Un souvenir ne me quitte pas quand il m’arrive de penser à cette ville de Djibouti située dans la corne de l’Afrique, c’est celui de « la rue des mouches ». Beaucoup de rues se ressemblent dans cette ville, mais la plus typique, haute en couleurs, reste cette rue jonchée de détritus et de carcasses de matelas.
De part et d’autre d’un chemin de terre bosselé, je revois ces tailleurs de vêtements qui vous confectionnaient en un temps record l’habit de votre choix, ils frappaient la pédale de leur vieille machine à coudre comme s’ils jouaient de la musique, peut-être en jouaient-ils… Je revois cette place des mouches où l’odeur de la viande et du poisson incommodait et attirait trop de mouches… C’était le lieu de ballade attitrée de ces femmes djiboutiennes drapées dans leur « diri’», longue étoffe colorée, un châle encadrant leur visage chocolat qu’agrémentait, souvent, un léger fard mauve pailleté qui faisait briller leurs paupières. Dans ce pays musulman, les hommes tenaient à la beauté de leurs femmes. Il est des moments où l’homme le plus érudit a le sentiment, pour parler en quelques mots d’une belle fille, de ne pouvoir utiliser que la poésie… Difficile de ne pas remarquer dans ce quartier populaire ces djiboutiennes éclatantes qui font vivre du matin au soir ces lieux de rassemblement populaire. Des vendeuses ambulantes sont regroupées, assises dans la poussière sur de grands cartons d’emballage, certaines ont la figure peinte de « houroud » poudre jaune à base de Curcuma.A l’ombre des cafés, les hommes se tiennent à l’écart de cette activité observant les passantes. Mais l’après-midi est dédié à un tout autre passe-temps : la consommation du « khat », une plante verte aux propriétés euphorisantes qui, chaque jour, ralentit le rythme du pays après une frénétique accélération aux abords de l’aéroport où arrivent, avant l’heure de la sieste, les ballots de « khat » en provenance des hauts plateaux éthiopiens et la course effrénée des taxis qui livrent en ville. Promesse d’évasion en voyages immobiles, de grands départs dans l’imaginaire… Allongés sur des nattes de paille, le coude posé sur un coussin, les « Warias » ont troqué leur tenue de travail pour un « Fouta », large tissu qu’ils enroulent autour de la taille et qui leur fait comme une longue jupe. Les premières heures sont celles de l’hilarité, ils échangent, analysent, règlent des conflits, commentent la politique, fument et boivent des sodas… bref, ils palabrent à l’ombre. Après cette allégresse vient le repli sur soi, réaction où leurs gestes ralentissent ; alors, ils n’écoutent plus, la réalité disparaît pour un dialogue intérieur joues gonflées par la boule de « khat ». L’aventure prend fin au coucher du soleil, les brouteurs sont imprégnés d’inquiétude et de mal-être.

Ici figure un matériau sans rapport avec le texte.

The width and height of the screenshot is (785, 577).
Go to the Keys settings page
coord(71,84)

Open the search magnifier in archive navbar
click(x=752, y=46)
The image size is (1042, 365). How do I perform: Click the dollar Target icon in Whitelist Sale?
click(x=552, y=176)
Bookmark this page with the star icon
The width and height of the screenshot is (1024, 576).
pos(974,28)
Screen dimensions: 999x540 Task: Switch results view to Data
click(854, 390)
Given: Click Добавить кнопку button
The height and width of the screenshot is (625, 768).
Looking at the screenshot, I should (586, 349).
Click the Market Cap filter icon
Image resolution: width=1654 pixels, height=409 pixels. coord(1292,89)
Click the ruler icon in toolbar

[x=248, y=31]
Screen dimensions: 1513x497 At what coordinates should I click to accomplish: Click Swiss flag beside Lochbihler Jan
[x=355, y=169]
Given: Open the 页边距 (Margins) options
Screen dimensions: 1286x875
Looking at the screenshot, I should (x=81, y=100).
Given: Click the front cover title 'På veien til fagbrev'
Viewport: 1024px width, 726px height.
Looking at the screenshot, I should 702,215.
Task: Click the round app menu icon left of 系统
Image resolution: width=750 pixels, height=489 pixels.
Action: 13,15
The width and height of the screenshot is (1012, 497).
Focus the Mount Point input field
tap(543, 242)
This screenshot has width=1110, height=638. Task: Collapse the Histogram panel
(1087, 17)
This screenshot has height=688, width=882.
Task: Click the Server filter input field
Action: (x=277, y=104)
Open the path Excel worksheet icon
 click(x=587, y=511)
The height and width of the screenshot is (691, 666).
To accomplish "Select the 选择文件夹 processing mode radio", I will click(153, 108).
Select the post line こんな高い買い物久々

Pourtant chaque jour, ils recommencent, c’est la fin du rêve éveillé.L’aridité étouffante prive de tout, sauf d’illusions.
Dans cette région du globe, les habitants vivent au rythme du soleil et de ce « khat » promesse de rêves sans lendemain.
J’ai beaucoup apprécié mes séjours dans le plus petit des pays africains. La Légion y a laissé son empreinte, mais le « Kramsin » et une ingratitude politique ont effacé, à tout jamais, les traces de la "phalange magnifique".